#### Aufgabenstellung
Schreiben Sie aus dem Text über die Jugendherberge den Abschnitt wörtlich ab, beginnend bei „Auch bei den“ und endend bei „seine fürsorgliche Seite.“.

#### Ausgangstext
□ □ □ □ □ □ □
SWR2 Wort zum Tag

SWR2 Wort zum Tag

Der Speisesaal der Jugendherberge auf der niederländischen Nordseeinsel ist gut besetzt. Neben einem Tisch döst ein Blindenhund und wartet darauf, dass seine Herrin ihr Frühstück beendet hat. Drumherum sitzen Pärchen, Singles und Familien unterschiedlicher Sprache und Hautfarbe. Die Eltern mit den sechs Kindern haben sich zwei Tische zusammengeschoben, genauso wie die Seniorengruppe. Ein Mädchen mit Gehbehinderung steuert ihren Rollator über die abgesenkte Türschwelle auf die Terrasse. Draußen fragt ein junger Mann mit geistiger Behinderung alle Gäste, wo sie herkommen - und bekommt freundliche Antworten.
Ein niederländisches Hostel im Sommer. Mich hat die Atmosphäre dort begeistert. Da treffen sich Menschen mit ganz unterschiedlichen Bedürfnissen, aber alle fühlen sich willkommen. Verschieden zu sein ist kein Problem, sondern ganz normal - und sogar eine Bereicherung, weil alle bereit sind, sich auf diese bunte Mischung einzulassen.
Auch bei den Mitarbeitern der Jugendherberge ist die besondere Atmosphäre zu spüren. Alle sind für alles zuständig, niemand auf eine Rolle festgelegt. Die Chefin trifft man ebenso an der Rezeption wie beim Putzen, der junge Mann, der am Abend zuvor den coolen Barkeeper gegeben hat, zeigt am nächsten Tag beim Kinderprogramm seine fürsorgliche Seite.
Ich finde, das kommt dem ziemlich nahe, was Jesus gelebt und gewollt hat. Er hat Menschen zusammengebracht, die sich sonst nicht begegnet wären. Und er hat sie ganz neue Möglichkeiten und Fähigkeiten entdecken lassen. Weil in seiner Gegenwart eine besondere Atmosphäre - ein besonderer Geist zu spüren war, in dem sich Menschen angenommen und erst genommen gefühlt haben.
□ □ □ □ □ □ □
#### Arbeitsmaterial

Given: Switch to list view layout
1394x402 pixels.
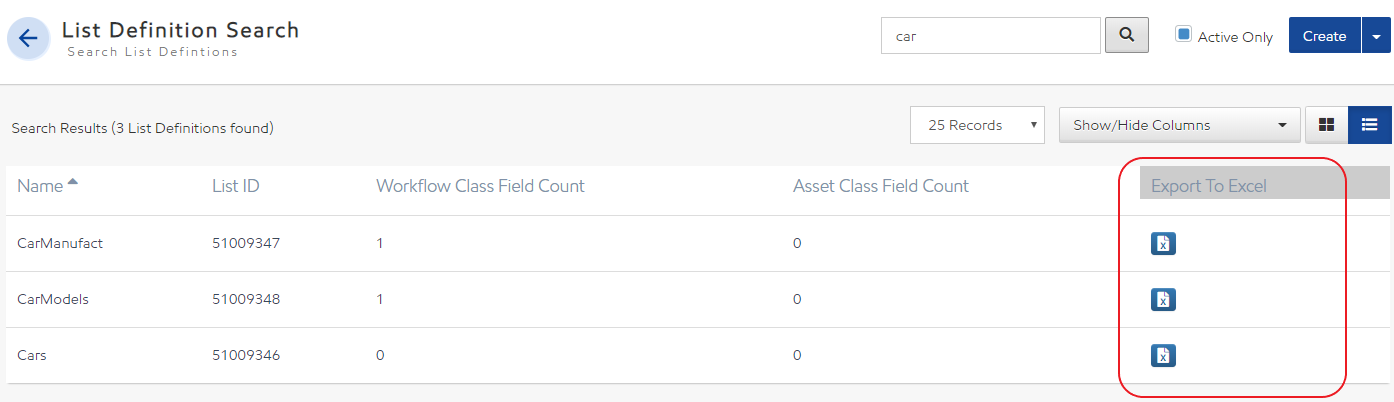Looking at the screenshot, I should (1370, 125).
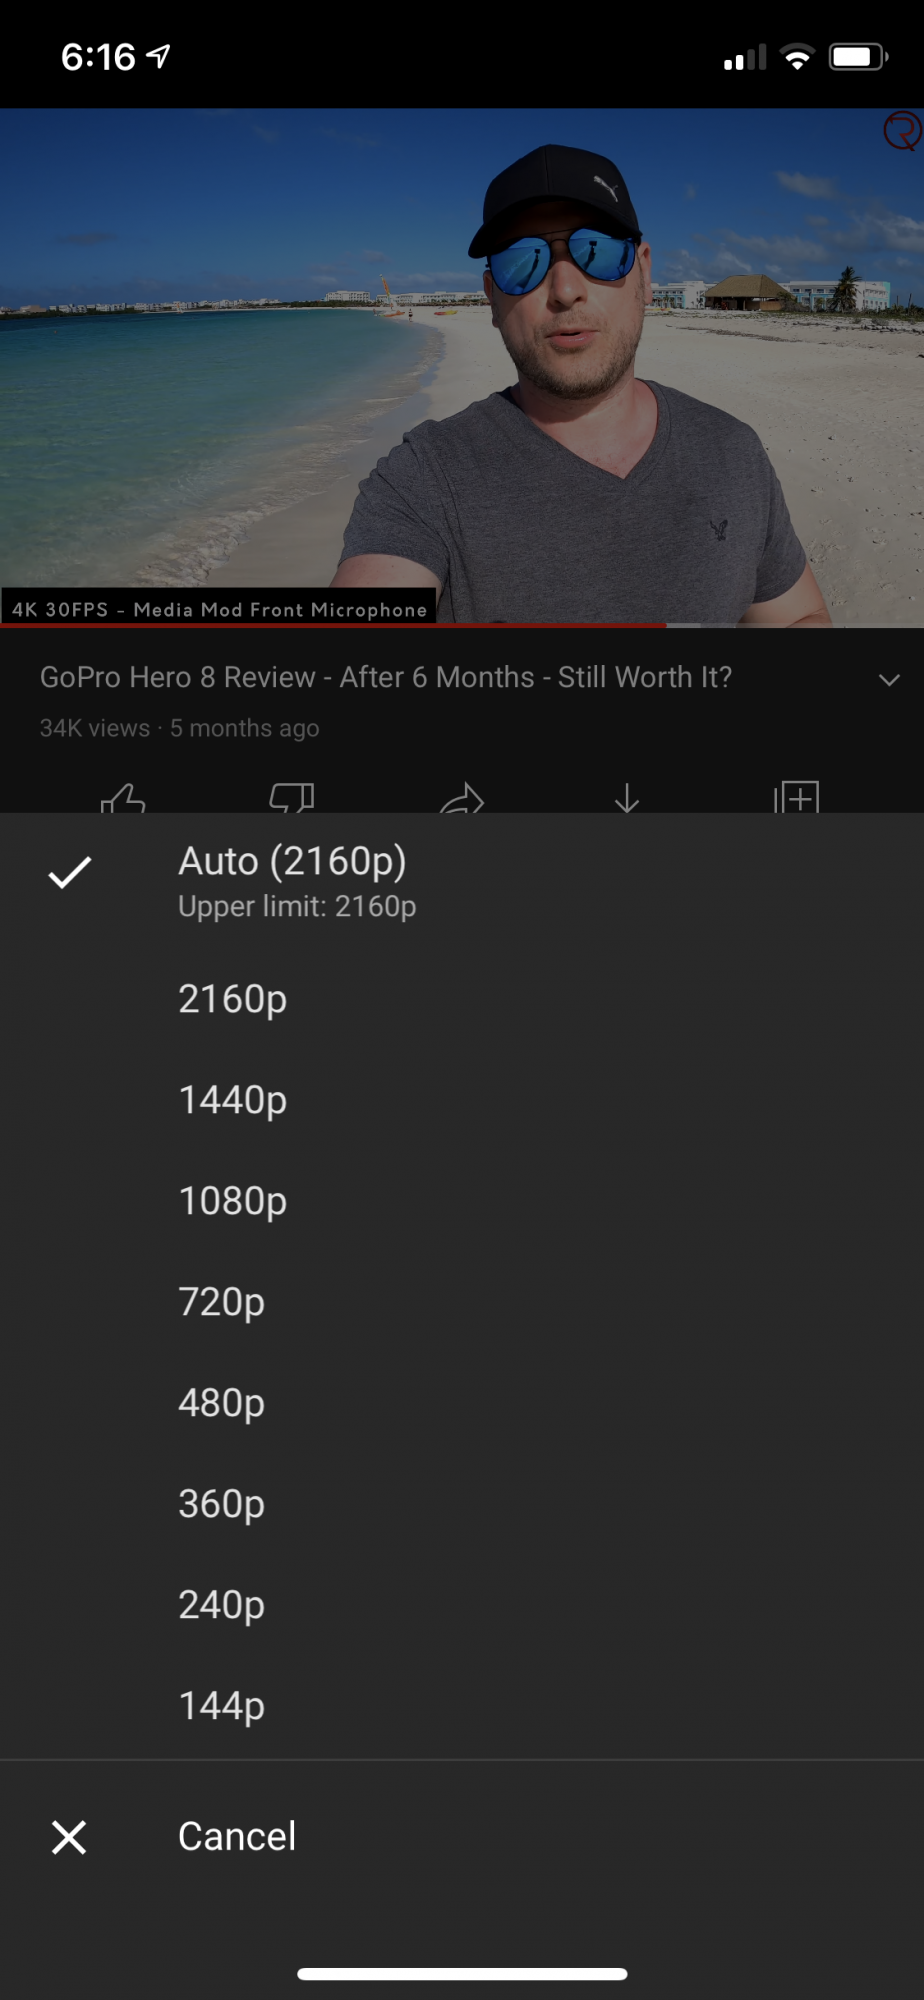The image size is (924, 2000).
Task: Tap the Cancel button
Action: tap(237, 1837)
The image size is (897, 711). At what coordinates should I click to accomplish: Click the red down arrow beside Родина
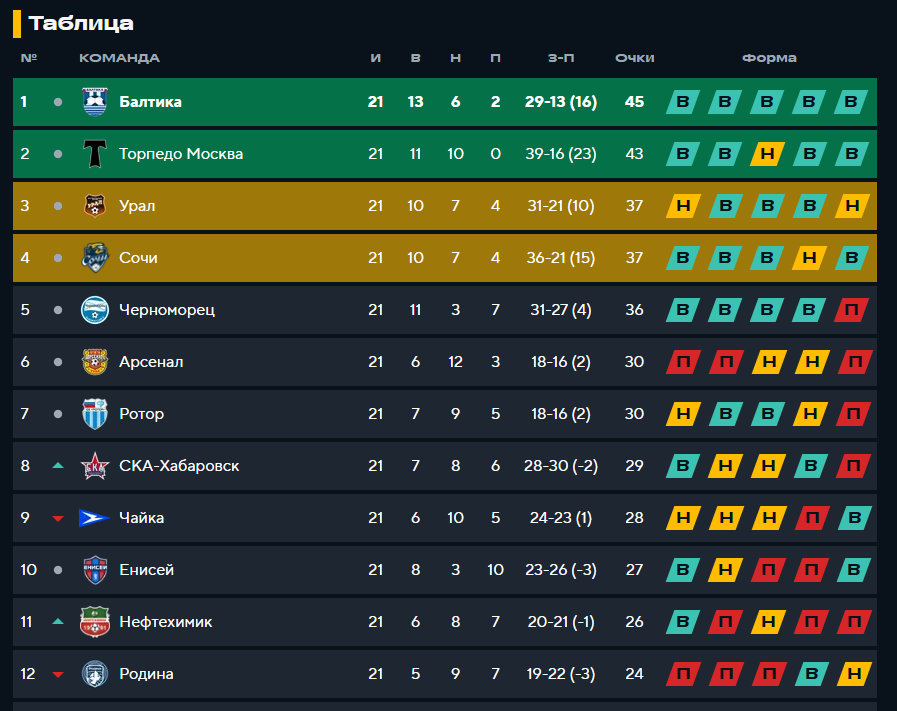point(58,674)
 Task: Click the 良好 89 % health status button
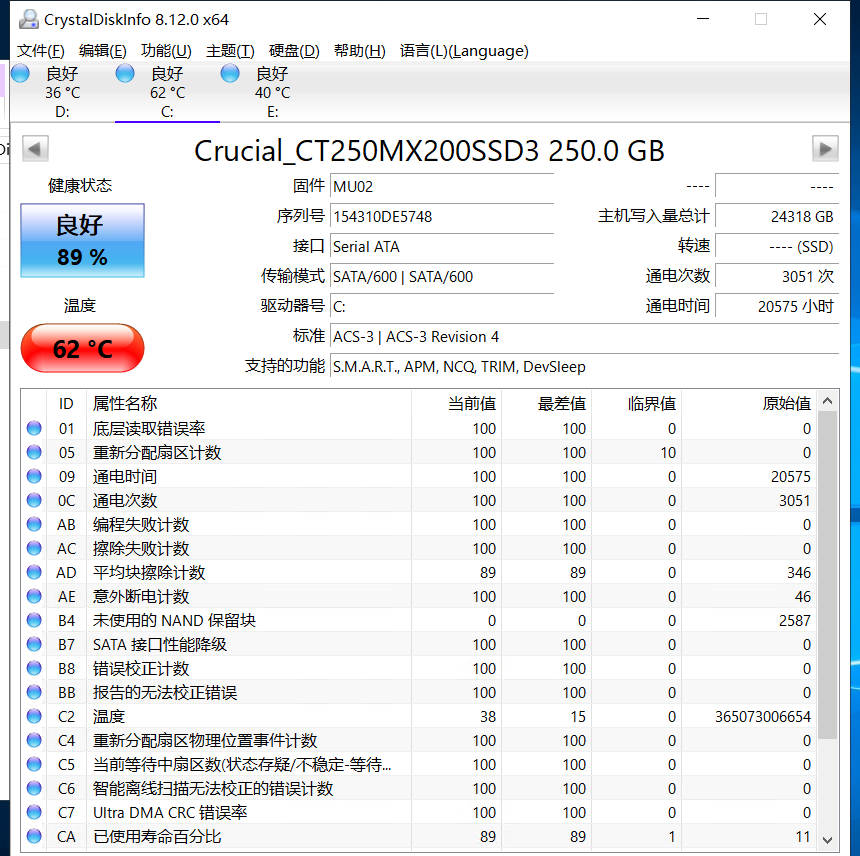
□ □ □ □ □ □ □
#### Lösung
Auch bei den Mitarbeitern der Jugendherberge ist die besondere Atmosphäre zu spüren. Alle sind für alles zuständig, niemand auf eine Rolle festgelegt. Die Chefin trifft man ebenso an der Rezeption wie beim Putzen, der junge Mann, der am Abend zuvor den coolen Barkeeper gegeben hat, zeigt am nächsten Tag beim Kinderprogramm seine fürsorgliche Seite.